HOW TO COMPLETE THIS TASK:
Set all the entries down once more, with nothing altered.

DATA TO USE:
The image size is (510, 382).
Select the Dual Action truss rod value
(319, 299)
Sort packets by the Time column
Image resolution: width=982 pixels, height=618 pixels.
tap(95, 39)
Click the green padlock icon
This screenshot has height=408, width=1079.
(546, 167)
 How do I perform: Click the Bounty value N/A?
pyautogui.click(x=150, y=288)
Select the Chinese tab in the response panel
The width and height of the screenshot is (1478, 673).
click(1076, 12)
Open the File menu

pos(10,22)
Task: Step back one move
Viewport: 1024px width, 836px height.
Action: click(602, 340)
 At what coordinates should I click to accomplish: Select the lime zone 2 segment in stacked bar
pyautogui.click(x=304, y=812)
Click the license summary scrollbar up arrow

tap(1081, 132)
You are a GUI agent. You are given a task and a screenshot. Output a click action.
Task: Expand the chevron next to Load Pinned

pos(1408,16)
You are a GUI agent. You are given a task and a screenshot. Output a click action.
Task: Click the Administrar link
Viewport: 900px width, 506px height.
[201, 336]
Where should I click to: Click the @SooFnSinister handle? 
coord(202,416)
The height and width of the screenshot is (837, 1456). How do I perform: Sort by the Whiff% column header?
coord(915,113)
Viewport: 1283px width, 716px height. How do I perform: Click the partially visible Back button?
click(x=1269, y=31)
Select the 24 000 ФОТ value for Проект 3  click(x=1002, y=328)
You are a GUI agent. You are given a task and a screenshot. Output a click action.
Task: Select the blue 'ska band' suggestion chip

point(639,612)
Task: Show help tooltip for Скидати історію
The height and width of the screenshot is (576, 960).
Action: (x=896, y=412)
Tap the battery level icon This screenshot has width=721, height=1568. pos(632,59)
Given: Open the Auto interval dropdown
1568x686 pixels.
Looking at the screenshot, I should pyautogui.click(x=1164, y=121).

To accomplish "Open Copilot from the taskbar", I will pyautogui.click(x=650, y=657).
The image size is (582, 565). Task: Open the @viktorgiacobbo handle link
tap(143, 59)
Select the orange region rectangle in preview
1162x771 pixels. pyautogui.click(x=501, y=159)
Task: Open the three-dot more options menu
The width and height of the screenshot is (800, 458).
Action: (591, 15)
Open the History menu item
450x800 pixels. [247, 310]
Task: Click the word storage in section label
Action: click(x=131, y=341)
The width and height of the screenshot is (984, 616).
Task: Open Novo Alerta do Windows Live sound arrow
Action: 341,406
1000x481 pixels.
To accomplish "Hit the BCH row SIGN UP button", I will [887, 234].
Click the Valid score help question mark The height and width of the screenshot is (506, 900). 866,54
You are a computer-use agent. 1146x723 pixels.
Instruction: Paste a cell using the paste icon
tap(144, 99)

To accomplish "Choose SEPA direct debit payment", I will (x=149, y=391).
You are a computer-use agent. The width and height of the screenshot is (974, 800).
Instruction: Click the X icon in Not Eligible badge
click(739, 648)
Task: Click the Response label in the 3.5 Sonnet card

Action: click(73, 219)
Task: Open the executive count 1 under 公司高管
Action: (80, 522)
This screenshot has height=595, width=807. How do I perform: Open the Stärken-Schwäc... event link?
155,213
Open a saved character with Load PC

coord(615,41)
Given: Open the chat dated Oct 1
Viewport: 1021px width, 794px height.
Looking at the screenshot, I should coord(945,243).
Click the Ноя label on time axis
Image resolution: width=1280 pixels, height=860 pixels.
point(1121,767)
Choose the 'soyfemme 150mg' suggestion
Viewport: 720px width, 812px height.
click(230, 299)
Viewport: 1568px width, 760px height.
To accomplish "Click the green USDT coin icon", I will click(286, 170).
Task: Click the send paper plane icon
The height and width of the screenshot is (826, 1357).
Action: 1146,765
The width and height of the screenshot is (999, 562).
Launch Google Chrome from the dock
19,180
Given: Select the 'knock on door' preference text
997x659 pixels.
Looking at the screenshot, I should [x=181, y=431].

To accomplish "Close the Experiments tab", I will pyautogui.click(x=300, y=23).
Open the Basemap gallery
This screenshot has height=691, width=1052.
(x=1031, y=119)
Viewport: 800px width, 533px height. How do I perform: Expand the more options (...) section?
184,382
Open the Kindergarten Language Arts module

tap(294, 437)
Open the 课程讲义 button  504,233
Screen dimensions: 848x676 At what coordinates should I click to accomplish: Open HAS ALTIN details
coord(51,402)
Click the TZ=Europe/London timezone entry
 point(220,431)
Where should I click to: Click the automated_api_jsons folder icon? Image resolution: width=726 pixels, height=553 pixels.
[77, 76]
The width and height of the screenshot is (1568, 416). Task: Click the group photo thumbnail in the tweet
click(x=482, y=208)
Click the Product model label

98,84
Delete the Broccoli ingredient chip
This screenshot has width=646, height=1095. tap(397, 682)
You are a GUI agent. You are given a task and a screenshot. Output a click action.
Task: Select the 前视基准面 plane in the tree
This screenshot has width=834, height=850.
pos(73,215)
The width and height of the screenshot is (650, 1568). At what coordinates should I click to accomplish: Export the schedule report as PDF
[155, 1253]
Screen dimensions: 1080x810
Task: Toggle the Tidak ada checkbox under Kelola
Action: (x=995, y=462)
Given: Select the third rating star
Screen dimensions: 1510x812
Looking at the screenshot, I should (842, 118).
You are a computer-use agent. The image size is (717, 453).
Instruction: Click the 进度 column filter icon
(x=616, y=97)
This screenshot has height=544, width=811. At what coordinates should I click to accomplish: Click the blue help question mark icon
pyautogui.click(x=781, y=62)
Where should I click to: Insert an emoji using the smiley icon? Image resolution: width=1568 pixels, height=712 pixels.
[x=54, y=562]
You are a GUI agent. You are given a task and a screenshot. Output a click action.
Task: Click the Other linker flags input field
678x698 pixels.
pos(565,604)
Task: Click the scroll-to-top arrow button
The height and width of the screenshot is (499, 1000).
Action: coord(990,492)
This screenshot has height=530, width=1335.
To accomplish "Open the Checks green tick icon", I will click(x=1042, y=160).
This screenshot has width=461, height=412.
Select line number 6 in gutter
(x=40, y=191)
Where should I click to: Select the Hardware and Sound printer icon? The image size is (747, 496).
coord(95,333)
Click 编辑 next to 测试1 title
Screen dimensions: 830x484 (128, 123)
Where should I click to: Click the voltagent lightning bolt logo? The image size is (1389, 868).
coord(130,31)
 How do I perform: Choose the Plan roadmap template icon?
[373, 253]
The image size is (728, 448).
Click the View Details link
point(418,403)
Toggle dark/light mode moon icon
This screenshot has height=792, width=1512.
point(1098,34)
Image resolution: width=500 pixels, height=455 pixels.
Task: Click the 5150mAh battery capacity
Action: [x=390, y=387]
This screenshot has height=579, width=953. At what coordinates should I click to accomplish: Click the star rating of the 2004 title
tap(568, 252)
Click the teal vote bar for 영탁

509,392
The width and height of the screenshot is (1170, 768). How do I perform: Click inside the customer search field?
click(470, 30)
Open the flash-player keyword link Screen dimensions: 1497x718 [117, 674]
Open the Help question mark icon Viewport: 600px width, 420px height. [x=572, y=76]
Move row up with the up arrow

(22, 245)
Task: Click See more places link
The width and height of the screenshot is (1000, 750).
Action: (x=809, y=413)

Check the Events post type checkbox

SOLUTION TO THIS EXERCISE:
The image size is (510, 382).
Select the Dual Action truss rod value
(319, 299)
Sort packets by the Time column
Image resolution: width=982 pixels, height=618 pixels.
tap(95, 39)
Click the green padlock icon
This screenshot has height=408, width=1079.
(546, 167)
 How do I perform: Click the Bounty value N/A?
pyautogui.click(x=150, y=288)
Select the Chinese tab in the response panel
The width and height of the screenshot is (1478, 673).
click(1076, 12)
Open the File menu

pos(10,22)
Task: Step back one move
Viewport: 1024px width, 836px height.
Action: click(602, 340)
 At what coordinates should I click to accomplish: Select the lime zone 2 segment in stacked bar
pyautogui.click(x=304, y=812)
Click the license summary scrollbar up arrow

tap(1081, 132)
You are a GUI agent. You are given a task and a screenshot. Output a click action.
Task: Expand the chevron next to Load Pinned

pos(1408,16)
You are a GUI agent. You are given a task and a screenshot. Output a click action.
Task: Click the Administrar link
Viewport: 900px width, 506px height.
[201, 336]
Where should I click to: Click the @SooFnSinister handle? 
coord(202,416)
The height and width of the screenshot is (837, 1456). How do I perform: Sort by the Whiff% column header?
coord(915,113)
Viewport: 1283px width, 716px height. How do I perform: Click the partially visible Back button?
click(x=1269, y=31)
Select the 24 000 ФОТ value for Проект 3  click(x=1002, y=328)
You are a GUI agent. You are given a task and a screenshot. Output a click action.
Task: Select the blue 'ska band' suggestion chip

point(639,612)
Task: Show help tooltip for Скидати історію
The height and width of the screenshot is (576, 960).
Action: (x=896, y=412)
Tap the battery level icon This screenshot has width=721, height=1568. pos(632,59)
Given: Open the Auto interval dropdown
1568x686 pixels.
Looking at the screenshot, I should pyautogui.click(x=1164, y=121).

To accomplish "Open Copilot from the taskbar", I will pyautogui.click(x=650, y=657).
The image size is (582, 565). Task: Open the @viktorgiacobbo handle link
tap(143, 59)
Select the orange region rectangle in preview
1162x771 pixels. pyautogui.click(x=501, y=159)
Task: Open the three-dot more options menu
The width and height of the screenshot is (800, 458).
Action: (591, 15)
Open the History menu item
450x800 pixels. [247, 310]
Task: Click the word storage in section label
Action: click(x=131, y=341)
The width and height of the screenshot is (984, 616).
Task: Open Novo Alerta do Windows Live sound arrow
Action: 341,406
1000x481 pixels.
To accomplish "Hit the BCH row SIGN UP button", I will [887, 234].
Click the Valid score help question mark The height and width of the screenshot is (506, 900). 866,54
You are a computer-use agent. 1146x723 pixels.
Instruction: Paste a cell using the paste icon
tap(144, 99)

To accomplish "Choose SEPA direct debit payment", I will (x=149, y=391).
You are a computer-use agent. The width and height of the screenshot is (974, 800).
Instruction: Click the X icon in Not Eligible badge
click(739, 648)
Task: Click the Response label in the 3.5 Sonnet card

Action: click(73, 219)
Task: Open the executive count 1 under 公司高管
Action: (80, 522)
This screenshot has height=595, width=807. How do I perform: Open the Stärken-Schwäc... event link?
155,213
Open a saved character with Load PC

coord(615,41)
Given: Open the chat dated Oct 1
Viewport: 1021px width, 794px height.
Looking at the screenshot, I should coord(945,243).
Click the Ноя label on time axis
Image resolution: width=1280 pixels, height=860 pixels.
point(1121,767)
Choose the 'soyfemme 150mg' suggestion
Viewport: 720px width, 812px height.
click(230, 299)
Viewport: 1568px width, 760px height.
To accomplish "Click the green USDT coin icon", I will click(286, 170).
Task: Click the send paper plane icon
The height and width of the screenshot is (826, 1357).
Action: 1146,765
The width and height of the screenshot is (999, 562).
Launch Google Chrome from the dock
19,180
Given: Select the 'knock on door' preference text
997x659 pixels.
Looking at the screenshot, I should [x=181, y=431].

To accomplish "Close the Experiments tab", I will pyautogui.click(x=300, y=23).
Open the Basemap gallery
This screenshot has height=691, width=1052.
(x=1031, y=119)
Viewport: 800px width, 533px height. How do I perform: Expand the more options (...) section?
184,382
Open the Kindergarten Language Arts module

tap(294, 437)
Open the 课程讲义 button  504,233
Screen dimensions: 848x676 At what coordinates should I click to accomplish: Open HAS ALTIN details
coord(51,402)
Click the TZ=Europe/London timezone entry
 point(220,431)
Where should I click to: Click the automated_api_jsons folder icon? Image resolution: width=726 pixels, height=553 pixels.
[77, 76]
The width and height of the screenshot is (1568, 416). Task: Click the group photo thumbnail in the tweet
click(x=482, y=208)
Click the Product model label

98,84
Delete the Broccoli ingredient chip
This screenshot has width=646, height=1095. tap(397, 682)
You are a GUI agent. You are given a task and a screenshot. Output a click action.
Task: Select the 前视基准面 plane in the tree
This screenshot has width=834, height=850.
pos(73,215)
The width and height of the screenshot is (650, 1568). At what coordinates should I click to accomplish: Export the schedule report as PDF
[155, 1253]
Screen dimensions: 1080x810
Task: Toggle the Tidak ada checkbox under Kelola
Action: (x=995, y=462)
Given: Select the third rating star
Screen dimensions: 1510x812
Looking at the screenshot, I should (842, 118).
You are a computer-use agent. The image size is (717, 453).
Instruction: Click the 进度 column filter icon
(x=616, y=97)
This screenshot has height=544, width=811. At what coordinates should I click to accomplish: Click the blue help question mark icon
pyautogui.click(x=781, y=62)
Where should I click to: Insert an emoji using the smiley icon? Image resolution: width=1568 pixels, height=712 pixels.
[x=54, y=562]
You are a GUI agent. You are given a task and a screenshot. Output a click action.
Task: Click the Other linker flags input field
678x698 pixels.
pos(565,604)
Task: Click the scroll-to-top arrow button
The height and width of the screenshot is (499, 1000).
Action: coord(990,492)
This screenshot has height=530, width=1335.
To accomplish "Open the Checks green tick icon", I will click(x=1042, y=160).
This screenshot has width=461, height=412.
Select line number 6 in gutter
(x=40, y=191)
Where should I click to: Select the Hardware and Sound printer icon? The image size is (747, 496).
coord(95,333)
Click 编辑 next to 测试1 title
Screen dimensions: 830x484 (128, 123)
Where should I click to: Click the voltagent lightning bolt logo? The image size is (1389, 868).
coord(130,31)
 How do I perform: Choose the Plan roadmap template icon?
[373, 253]
The image size is (728, 448).
Click the View Details link
point(418,403)
Toggle dark/light mode moon icon
This screenshot has height=792, width=1512.
point(1098,34)
Image resolution: width=500 pixels, height=455 pixels.
Task: Click the 5150mAh battery capacity
Action: [x=390, y=387]
This screenshot has height=579, width=953. At what coordinates should I click to accomplish: Click the star rating of the 2004 title
tap(568, 252)
Click the teal vote bar for 영탁

509,392
The width and height of the screenshot is (1170, 768). How do I perform: Click inside the customer search field?
click(470, 30)
Open the flash-player keyword link Screen dimensions: 1497x718 [117, 674]
Open the Help question mark icon Viewport: 600px width, 420px height. [x=572, y=76]
Move row up with the up arrow

(22, 245)
Task: Click See more places link
The width and height of the screenshot is (1000, 750).
Action: (x=809, y=413)

Check the Events post type checkbox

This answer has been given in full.